(Dataset entries)

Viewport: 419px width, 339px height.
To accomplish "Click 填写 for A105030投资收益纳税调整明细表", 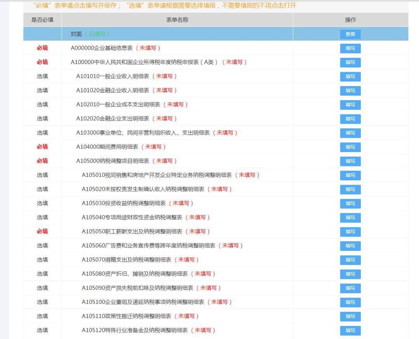I will [x=350, y=204].

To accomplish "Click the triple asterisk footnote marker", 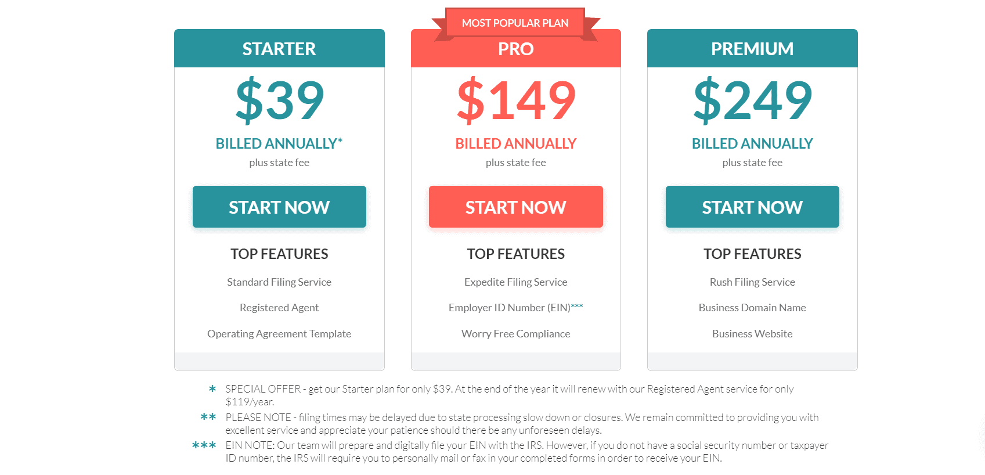I will point(204,445).
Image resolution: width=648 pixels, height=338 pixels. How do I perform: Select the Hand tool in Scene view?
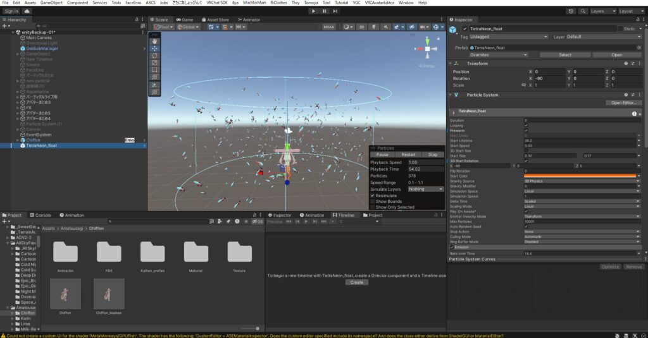pyautogui.click(x=155, y=41)
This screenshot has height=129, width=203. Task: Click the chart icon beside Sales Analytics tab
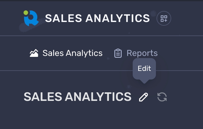coord(34,53)
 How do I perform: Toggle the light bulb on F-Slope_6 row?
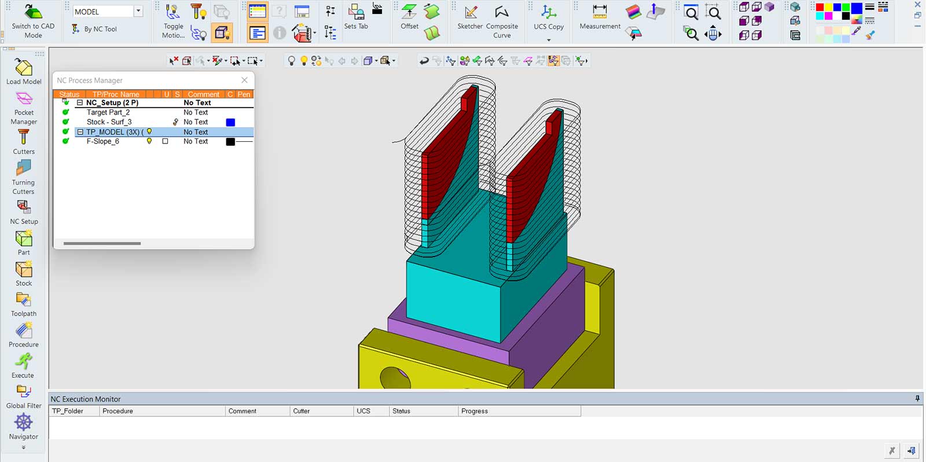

Task to carry out - What is needed is an exact copy of the lines from the line with "This screenshot has" to the end of the data above, both included, without any pictures.

Written reply -
This screenshot has height=129, width=203. Task: Click the chart icon beside Sales Analytics tab
coord(34,53)
 How do I perform: Toggle the light bulb on F-Slope_6 row?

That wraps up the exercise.